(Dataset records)
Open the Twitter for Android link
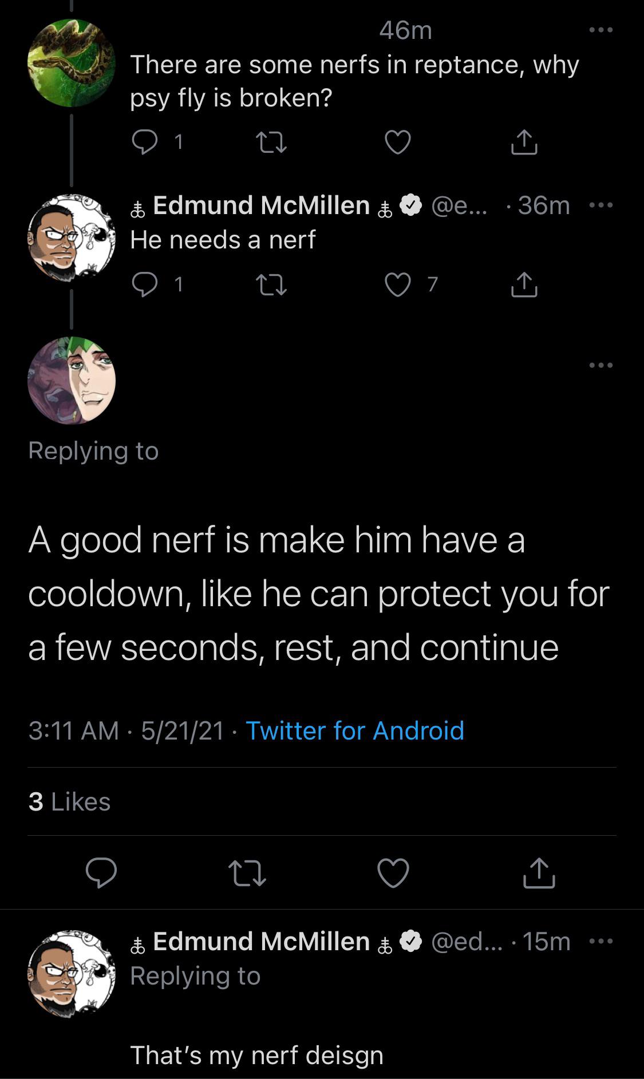Viewport: 644px width, 1079px height. click(354, 730)
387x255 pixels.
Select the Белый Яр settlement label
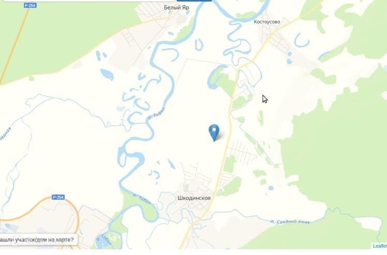pos(176,7)
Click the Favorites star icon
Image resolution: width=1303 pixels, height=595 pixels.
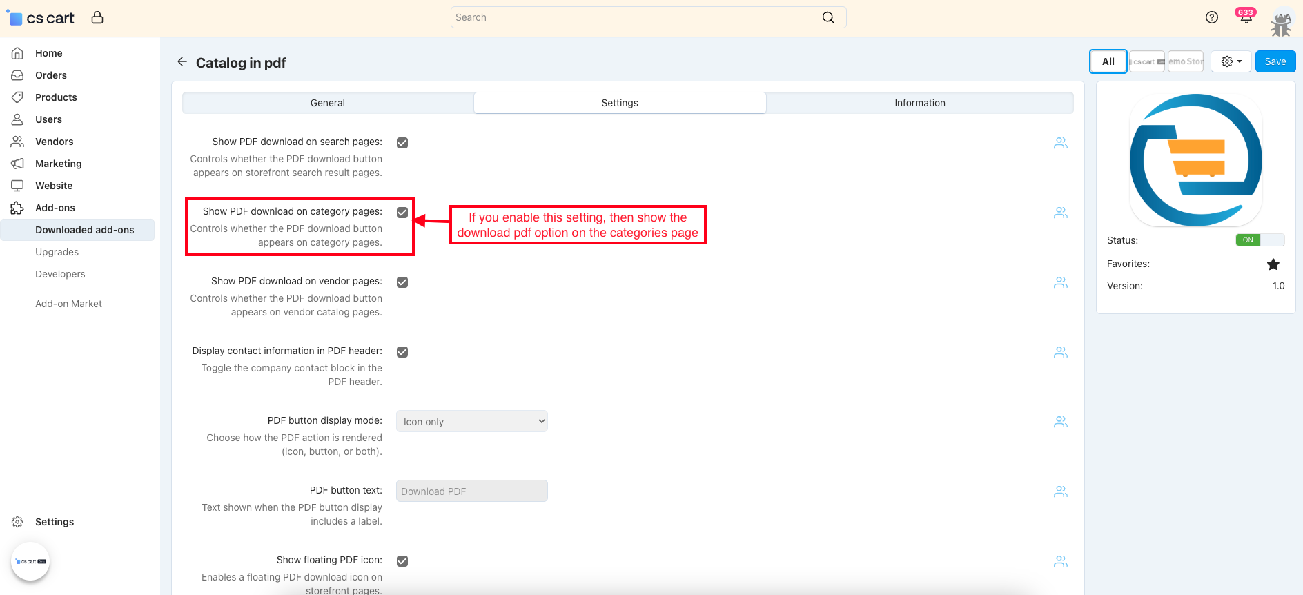click(x=1273, y=264)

● **WHAT TO WORK ON**
Begin at the line containing "387x255 pixels." and transcribe exactly every line through the end of the records, both ends included, leaving the pictures out.

● **ANSWER TO THE PROBLEM**
387x255 pixels.
Select the Белый Яр settlement label
pos(176,7)
Click the Favorites star icon
Image resolution: width=1303 pixels, height=595 pixels.
click(x=1273, y=264)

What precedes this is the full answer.